Thank you for your continued use of Mackerel.
We sincerely apologise for the prolonged inconvenience and concern caused by the historical metric loss incident that occurred on Mackerel on 6 November 2025.
We hereby report the overview, cause, and future recurrence prevention measures for this incident.
Incident Summary
- Period: 6 November 2025, 10:52 to 15 November 2025, 10:50 (JST; same applies below)
Incident: Metric display outage for specific periods within certain organizations
Additionally, during recovery operations, the following secondary service impacts occurred temporarily.
Period: 7 November 2025, 06:09 to 07:54
Incident: Partial failures in posting tracesPeriod: 7 November 2025, 06:13 to 08:17
Incident: Metric display and associated monitoring was unstablePeriod: 7 November 2025, 16:24–17:17 Incident: Monitoring via queries on labeled metrics was unstable
Period: 7 November 2025, 16:45–17:30
Incident: Partial failures occurred in posting labeled metrics
All metrics previously missing from display have now been restored. Please note that no customer data was compromised as a result of this incident.
Timeline
- 6 November 2025
- 10:52 The migration from Redis cluster to Valkey cluster is started.
- 11:46 Upon investigating the suspicious migration status, it was found that the some metrics were not being displayed.
- 11:50 Initiated incident response formation.
- 12:15 Announced the metric viewing outage.
- 12:46 Initiate recovery of metric data from Amazon Kinesis Data Streams for the past 24 hours.
- 7 November 2025
- 07:30 Completed recovery of the past 24 hours' worth of one-minute granularity metrics.
- 17:26 Identified missing period as 30 October 2025 to 5 November 2025 13:00. (referred to as "the affected period")
- 18:00 Decided to recalculate metrics with 5-minute granularity or greater to restore missing data for the affected period at granularity of 1 hour or more.
- 9 November 2025
- 12:43 Completed restoration of service metrics with 5-minute granularity or greater for the relevant period.

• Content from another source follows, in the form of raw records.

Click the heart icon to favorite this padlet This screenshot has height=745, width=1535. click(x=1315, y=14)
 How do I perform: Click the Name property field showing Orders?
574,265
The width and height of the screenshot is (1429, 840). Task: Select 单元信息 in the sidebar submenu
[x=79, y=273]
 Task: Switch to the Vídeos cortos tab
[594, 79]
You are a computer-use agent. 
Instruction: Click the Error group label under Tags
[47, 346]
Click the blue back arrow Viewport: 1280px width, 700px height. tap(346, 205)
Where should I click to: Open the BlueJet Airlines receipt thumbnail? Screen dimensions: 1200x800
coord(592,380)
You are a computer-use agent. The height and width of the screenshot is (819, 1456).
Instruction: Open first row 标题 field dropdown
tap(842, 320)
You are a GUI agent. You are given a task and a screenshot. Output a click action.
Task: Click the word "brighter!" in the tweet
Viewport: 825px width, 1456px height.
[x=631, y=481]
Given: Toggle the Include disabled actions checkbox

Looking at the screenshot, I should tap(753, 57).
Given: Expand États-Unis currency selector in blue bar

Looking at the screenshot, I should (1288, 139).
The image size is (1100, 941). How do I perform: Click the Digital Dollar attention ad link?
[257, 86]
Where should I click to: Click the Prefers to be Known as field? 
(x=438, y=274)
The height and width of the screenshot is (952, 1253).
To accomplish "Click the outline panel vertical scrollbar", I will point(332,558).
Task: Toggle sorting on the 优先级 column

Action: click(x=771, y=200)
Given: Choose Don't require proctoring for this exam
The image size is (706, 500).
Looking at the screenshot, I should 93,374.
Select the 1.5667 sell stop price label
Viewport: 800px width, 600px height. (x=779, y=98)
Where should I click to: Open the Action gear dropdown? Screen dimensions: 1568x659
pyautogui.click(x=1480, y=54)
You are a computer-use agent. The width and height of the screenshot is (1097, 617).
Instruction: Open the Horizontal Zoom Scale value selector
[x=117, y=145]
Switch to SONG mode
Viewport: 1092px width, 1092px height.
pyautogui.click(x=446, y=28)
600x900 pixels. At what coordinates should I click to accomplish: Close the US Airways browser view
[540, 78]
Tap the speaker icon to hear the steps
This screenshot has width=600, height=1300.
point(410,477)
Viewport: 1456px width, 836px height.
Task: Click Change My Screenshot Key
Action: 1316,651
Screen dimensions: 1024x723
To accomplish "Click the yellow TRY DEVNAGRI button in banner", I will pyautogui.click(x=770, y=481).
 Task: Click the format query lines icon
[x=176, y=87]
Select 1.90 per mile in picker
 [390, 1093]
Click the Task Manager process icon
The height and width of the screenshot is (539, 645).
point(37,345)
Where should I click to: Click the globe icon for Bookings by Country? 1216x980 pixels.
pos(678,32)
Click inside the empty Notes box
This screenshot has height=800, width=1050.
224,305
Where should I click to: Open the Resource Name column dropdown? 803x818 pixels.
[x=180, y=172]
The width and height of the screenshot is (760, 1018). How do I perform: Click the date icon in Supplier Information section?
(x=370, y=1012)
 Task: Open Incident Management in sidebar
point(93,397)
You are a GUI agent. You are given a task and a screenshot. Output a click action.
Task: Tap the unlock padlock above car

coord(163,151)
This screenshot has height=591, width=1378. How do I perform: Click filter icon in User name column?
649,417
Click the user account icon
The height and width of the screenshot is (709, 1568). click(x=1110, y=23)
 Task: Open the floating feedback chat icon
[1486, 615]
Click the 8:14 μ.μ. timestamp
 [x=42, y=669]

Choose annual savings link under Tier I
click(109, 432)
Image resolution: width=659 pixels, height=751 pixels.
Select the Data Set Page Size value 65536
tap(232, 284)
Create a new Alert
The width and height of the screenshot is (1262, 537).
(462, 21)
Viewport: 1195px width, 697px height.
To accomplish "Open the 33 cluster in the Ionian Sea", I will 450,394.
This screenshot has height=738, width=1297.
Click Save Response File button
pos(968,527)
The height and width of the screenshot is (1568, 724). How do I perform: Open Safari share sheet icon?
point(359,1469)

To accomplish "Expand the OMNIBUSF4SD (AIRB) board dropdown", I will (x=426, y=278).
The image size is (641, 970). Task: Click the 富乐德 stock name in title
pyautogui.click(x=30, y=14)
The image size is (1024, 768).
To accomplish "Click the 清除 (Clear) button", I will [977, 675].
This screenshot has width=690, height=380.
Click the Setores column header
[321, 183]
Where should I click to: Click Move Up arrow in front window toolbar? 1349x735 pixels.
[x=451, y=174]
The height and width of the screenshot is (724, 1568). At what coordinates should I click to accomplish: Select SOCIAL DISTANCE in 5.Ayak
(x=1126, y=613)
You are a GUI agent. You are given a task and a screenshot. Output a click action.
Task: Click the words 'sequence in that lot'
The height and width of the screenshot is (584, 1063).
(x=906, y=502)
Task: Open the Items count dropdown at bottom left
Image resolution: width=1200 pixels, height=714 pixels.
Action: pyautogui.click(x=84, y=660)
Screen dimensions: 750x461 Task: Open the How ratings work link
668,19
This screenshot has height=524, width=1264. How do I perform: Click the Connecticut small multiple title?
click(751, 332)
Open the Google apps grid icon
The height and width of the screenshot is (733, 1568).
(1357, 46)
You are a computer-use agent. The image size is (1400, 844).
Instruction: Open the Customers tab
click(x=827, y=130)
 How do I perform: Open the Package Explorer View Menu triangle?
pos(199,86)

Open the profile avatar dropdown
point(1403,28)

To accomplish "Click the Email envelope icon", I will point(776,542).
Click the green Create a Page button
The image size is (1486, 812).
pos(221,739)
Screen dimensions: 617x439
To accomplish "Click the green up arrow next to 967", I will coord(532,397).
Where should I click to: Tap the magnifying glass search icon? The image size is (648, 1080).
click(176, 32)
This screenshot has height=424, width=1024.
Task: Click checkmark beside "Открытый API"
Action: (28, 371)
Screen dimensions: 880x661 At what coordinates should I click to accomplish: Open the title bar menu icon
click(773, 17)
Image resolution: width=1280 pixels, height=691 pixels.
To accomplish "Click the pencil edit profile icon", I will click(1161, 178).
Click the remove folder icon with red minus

- 14:27 Completed restoration of labeled metrics with 5-minute granularity or greater for the relevant period.
- 10 November 2025
- 14:57 Completed restoration of role metrics with 5-minute granularity or greater for the relevant period.
- 15:24 Announcement of service stabilization.
- 15 November 2025
- 10:50 Host metrics with 5-minute granularity or greater for the relevant period restored.
- 17 November 2025
- 17:11 Restoration of all metrics announced.
Cause of the Outage
The outage was caused by an unintended failure during the migration of metrics from the Redis cluster to the Valkey cluster, resulting in the loss of some data.
The time-series database storing Mackerel metrics is composed of a combination of multiple services on a public cloud. Among these, Amazon ElastiCache was adopted to store posted data points and write them in batches. ElastiCache had previously utilised Redis for its implementation. Considering the end-of-life (EoL) period for the version in use, the migration to Valkey, an equivalent implementation, was carried out this time. Regarding the migration from Redis to Valkey, a live migration method without downtime exists, and verification in the staging environment had confirmed a successful migration.
However, when executed in the production environment, an unintended failure occurred mid-migration, resulting in the loss of data points stored in the shards of some nodes.
Future Actions
The migration from Redis to Valkey is now complete, so we do not expect this specific issue to recur. Furthermore, although it took time, we have successfully recovered the missing metrics using backup data and other resources.
Moving forward, we are progressing with measures to prevent data loss failures caused by unintended migration failures, to reduce recovery times, and to address secondary issues that arose.
- Re-evaluation of the time-series database update process. Particular attention will be paid to preventing data loss, including consideration of non-live migration procedures (e.g., duplicate writes).
- Investigation into migrating metrics stored in Valkey to more resilient storage, such as Amazon DynamoDB, at an earlier stage. This aims to enable faster recovery should data on Valkey become lost.
- Formulation of recovery procedures. This will facilitate quicker recovery.
- Monitor AWS Lambda concurrent execution quota. During recovery, exceeding AWS Lambda concurrent execution limits caused secondary failures.
- Monitor Amazon S3 error counts and reduce the frequency of GetObject calls through object aggregation. During recovery, exceeding Amazon S3 GetObject rate limits caused secondary failures.
Summary
We would like to reiterate our sincere apologies for the inconvenience caused to our customers due to this prolonged outage. We are committed to preventing recurrence and enhancing system stability, whilst continuing our efforts to minimise the impact of future incidents.